Pain. Endless pain. Torment, and three delicious prey somewhere above me, the steadfast thrum of their hearts penetrating the constant agony. They were still there, even after all this time. Meals, waiting for me to feast on them. I grasped for their presence with a desperate splinter of fragmented consciousness. I embraced the soothing dual-note lullaby of their weak little hearts, letting it sing me to torpor with its promises of contented satiation, of feast and famine, of an end to this endless torment of ravaged flesh.
Soon. Free. Soon.
Three heartbeats became six. Then three again.

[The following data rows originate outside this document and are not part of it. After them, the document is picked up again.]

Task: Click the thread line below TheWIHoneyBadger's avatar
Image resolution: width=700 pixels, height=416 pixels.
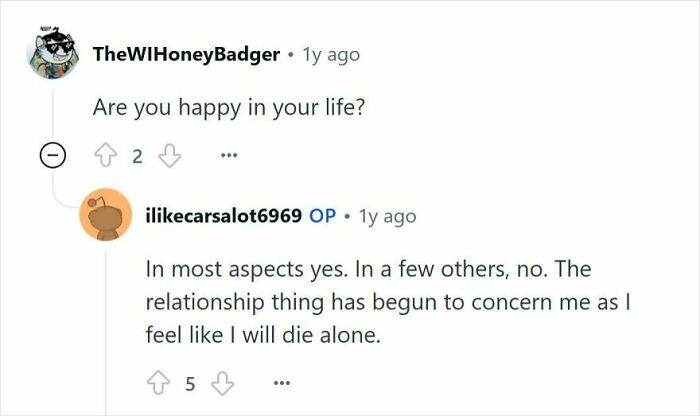Action: pos(53,114)
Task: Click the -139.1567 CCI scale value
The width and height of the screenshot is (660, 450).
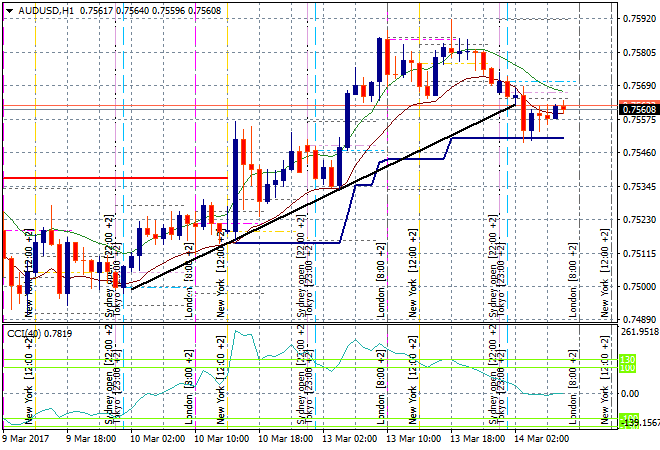Action: [638, 424]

Two delectable meals joined the constant three, stirring me to wakefulness once more. They thought themselves so clever, posturing barely out of reach, tempting me with the now familiar and smug aromas of tender Spring-chicken and self-loathing Creeping-brown-vines. Oh, that enticing thrum in their veins. Their voices droned and droned, buzzing with poisoned questions, as if I would still answer after that. Ah, those two appetizingly naive snacks, so firm in their false belief of safety. So intoxicating, their misplaced trust in their own traps. Already, they had crafted their own demise. I focussed on their taste alone, and sank away into nothingness once more.
Soon, Dad. Soon.
Three beating hearts. Six. Three again.
A sudden twitch of a muscle roused me. The ugly waft of prison slop soured the air. A hint of panic rose up from the warm fleshy snack preserved in my embrace. The prey-child croaked beneath me. It was only the first half-note of a pleading wail before he remembered me and restrained his vocalization in primal fear. My snack’s aborted cry echoed between the deep, damp walls of my prison-hole.
I stirred.
Under me, my little snack trembled. The sickly, horror-stricken heart of the boy I cradled sang so much louder in my ears than those of the prey far above. All it would take was a single bite, a tantalizing nibble and I would be strong again. Only the tingling, burning reminder of the Tonaltus crawling along my overboiled flesh kept me from chomping down. As long as the containment field over my cell was in place, any feeding was pointless. Tearing down that field would require more time. Preparation.
Soon. Eventually.
The bowl of food, being lowered into the deep through an improvised system, was hardly worth my notice. The daily ritual of feeding my snack was merely another example of human weakness, another confirmation that they would not hold me forever.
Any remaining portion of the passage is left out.